» **CONSEGNA 1**:
Indica se le seguenti affermazioni concordano con il brano sui campi di concentramento. Rispondi sì o no e riporta tra virgolette le parole decisive del brano.
(a) I campi di concentramento sono diventati oggetti di consumo.
(b) Le nuove generazioni reagiscono alla realtà dei campi con entusiasmo.
(c) I verbi ad Auschwitz e Bergen Belsen si coniugano al presente.
» **CONSEGNA 2**:
Secondo il brano sui campi di concentramento, che cosa ha preso il posto dell'orrore provato la prima volta davanti a quelle immagini?
» **CONSEGNA 3**:
Cita per favore il passo del brano sui campi di concentramento che comincia con "Nel mondo contemporaneo, fatto" e prosegue fino a "quanto mai irreversibile.".

» **BRANO ESTRATTO**:
DVD - Notte e nebbia

Nella realtà collettiva del nostro presente i campi di concentramento si sono per sempre trasformati. Hanno perso la carica perturbante del loro essere esperienza e segno tangibile di un orrore passato e sono diventati, per assurdo, oggetti di consumo. Tragicamente hanno ceduto la loro funzione di monito silenzioso per le generazioni a venire ed hanno assunto la fredda piattezza del reperto archeologico. Distanti nel tempo, remoti e definitivamente intoccabili, essi si offrono allo sguardo come un paesaggio da cartolina di fronte al quale possono posare turisti per vecchie foto ricordo.
Anche quel brivido contratto che ci prende quando guardiamo i documenti o i documentari sui campi di concentramento, ha perso quel senso di stupore incredulo che si ha di fronte alle cose viste con sguardo nuovo, vergine. Dell’orrore dello sterminio crediamo ormai di sapere tutto. La storia ci è stata raccontata infinite volte con parole sempre uguali e con immagini che, nel loro impietoso bianco e nero che sa di muffa per il pubblico delle play stations, sono diventate, in superficie, parte di noi e della nostra memoria collettiva. Ammiccano impietose dai libri di testo delle scuole, invadono, a scadenza annuale, i palinsesti televisivi del nostro bel paese, proliferano e si moltiplicano confondendosi con quelle di altri e nuovi orrori. Le fotografie, le riprese dell’orrore sono diventate un nostro appuntamento fisso con la storia e con la memoria: un rituale autocelebrativo come le feste religiose, ma senza il loro glamour consumistico.
Non si addobba un forno crematorio con luci colorate e stelline filanti.
Così le immagini si ripetono e, ad ogni ripetizione, si logorano, si sfilacciano inesorabilmente, perdono il loro valore e il loro significato e diventano oggetto di contemplazione ammaestrata che si compie, ormai, con un senso di noia di cui non si può non provare vergogna.
Nel mondo contemporaneo, fatto di esaltazione dell’immagine e di consumo indifferenziato di visione, il Campo di Concentramento ha subito un’operazione di museificazione che pare quanto mai irreversibile.
E le nuove generazioni reagiscono alla loro realtà invadente con la stessa insofferenza con cui visitano, in gita scolastica, una qualsiasi pinacoteca.
All’orrore provato di fronte a quelle immagini la prima volta, si è sostituita l’abitudine all’orrore e un vago desiderio di inazione. I verbi ad Auschwitz e Bergen Belsen si coniugano tutti al passato, si proiettano indietro nel tempo verso un qualcosa che resta definitivamente lontano da noi. Anche le immagini che ripetono il loro orrore all’infinito e che, per statuto, dovrebbero essere sempre al presente, incredibilmente rimandano ad un altrove che non ci riguarda.

» **SEZIONE DATI**:
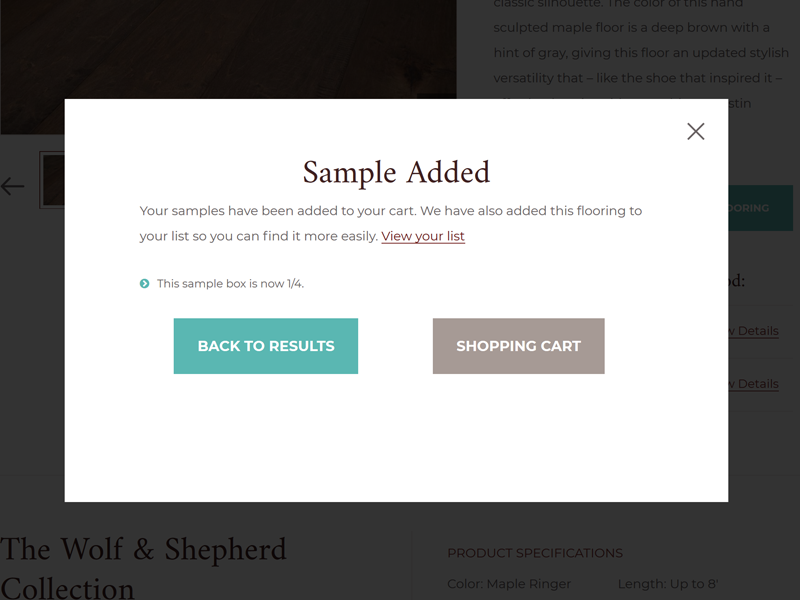Click the teal bullet arrow icon
This screenshot has height=600, width=800.
[145, 284]
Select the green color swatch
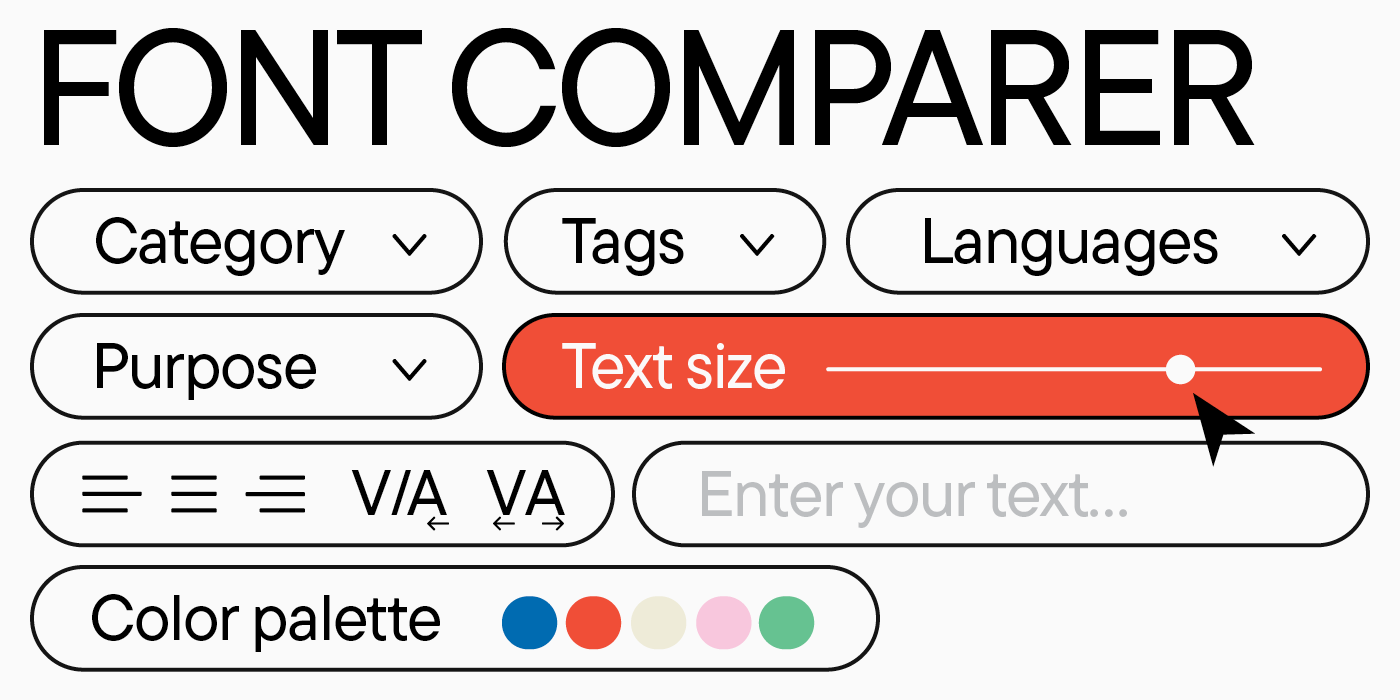Image resolution: width=1400 pixels, height=700 pixels. coord(786,622)
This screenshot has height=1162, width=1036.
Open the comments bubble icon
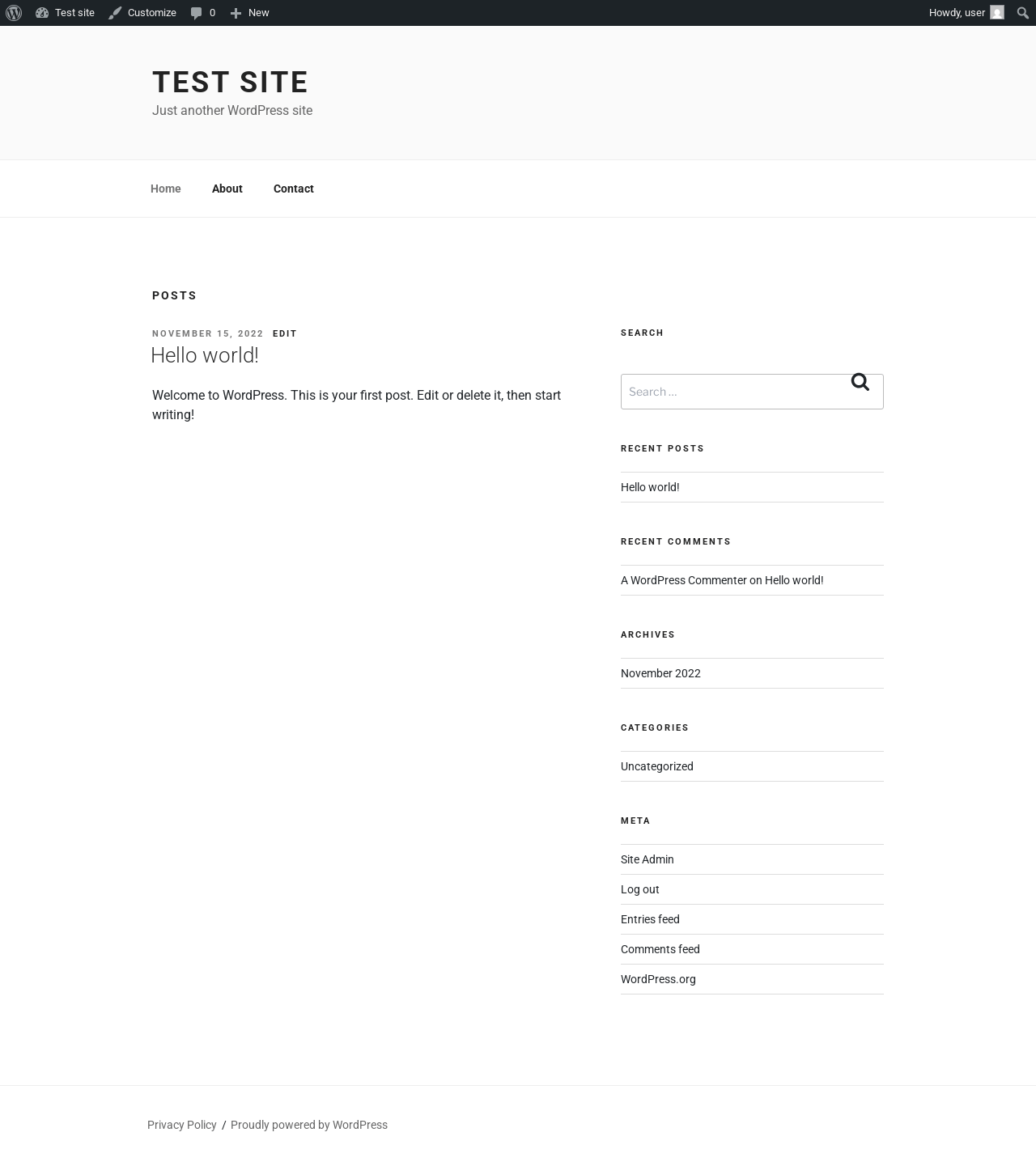[196, 13]
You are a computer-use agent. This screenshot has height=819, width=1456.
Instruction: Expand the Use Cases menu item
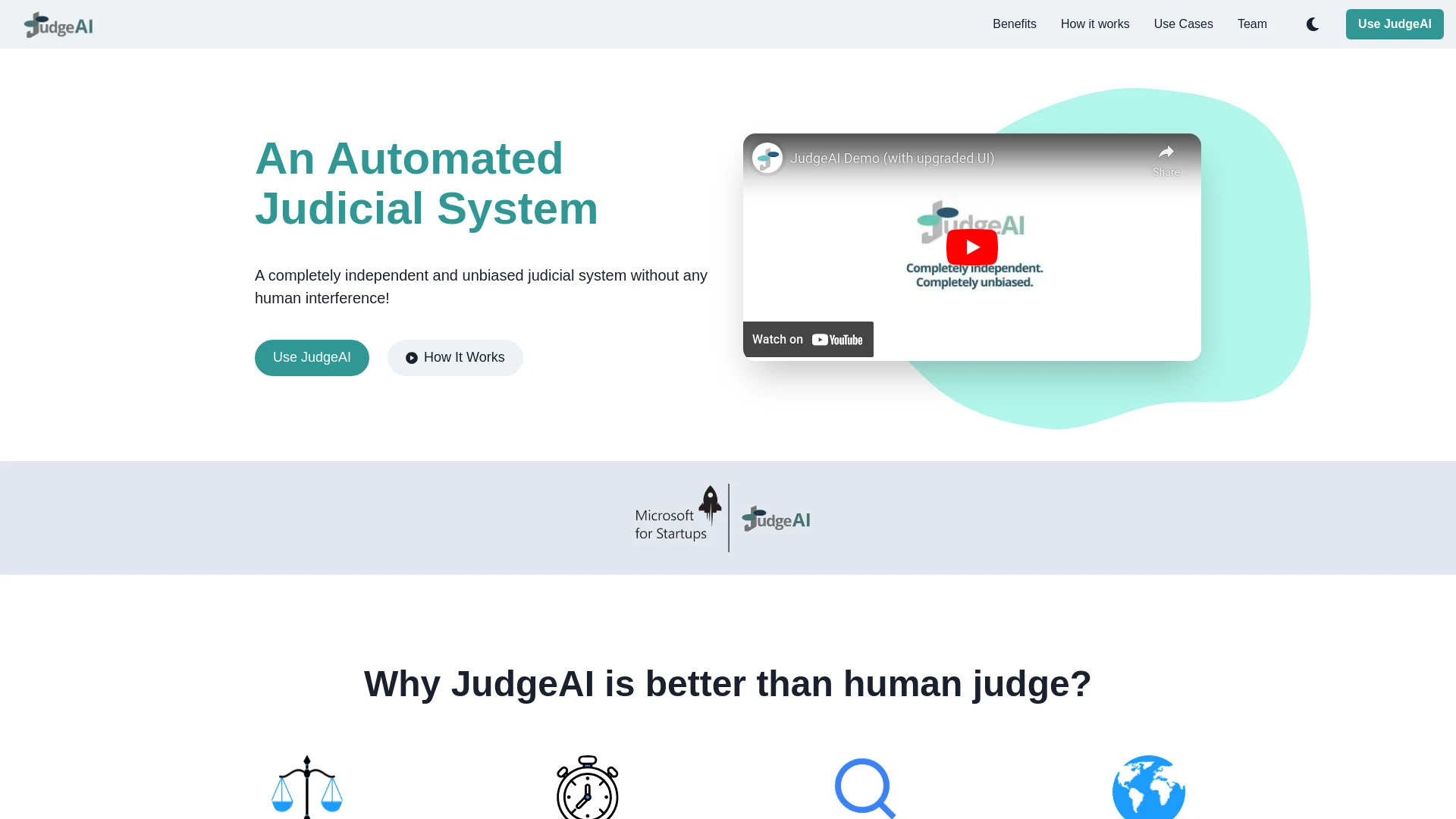pyautogui.click(x=1183, y=24)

» **RISULTATO 1**:
(a) Sì: "sono diventati, per assurdo, oggetti di consumo"
(b) No: "reagiscono alla loro realtà invadente con la stessa insofferenza con cui visitano, in gita scolastica, una qualsiasi pinacoteca"
(c) No: "I verbi ad Auschwitz e Bergen Belsen si coniugano tutti al passato"

» **RISULTATO 2**:
L'abitudine all'orrore e un vago desiderio di inazione.

» **RISULTATO 3**:
Nel mondo contemporaneo, fatto di esaltazione dell’immagine e di consumo indifferenziato di visione, il Campo di Concentramento ha subito un’operazione di museificazione che pare quanto mai irreversibile.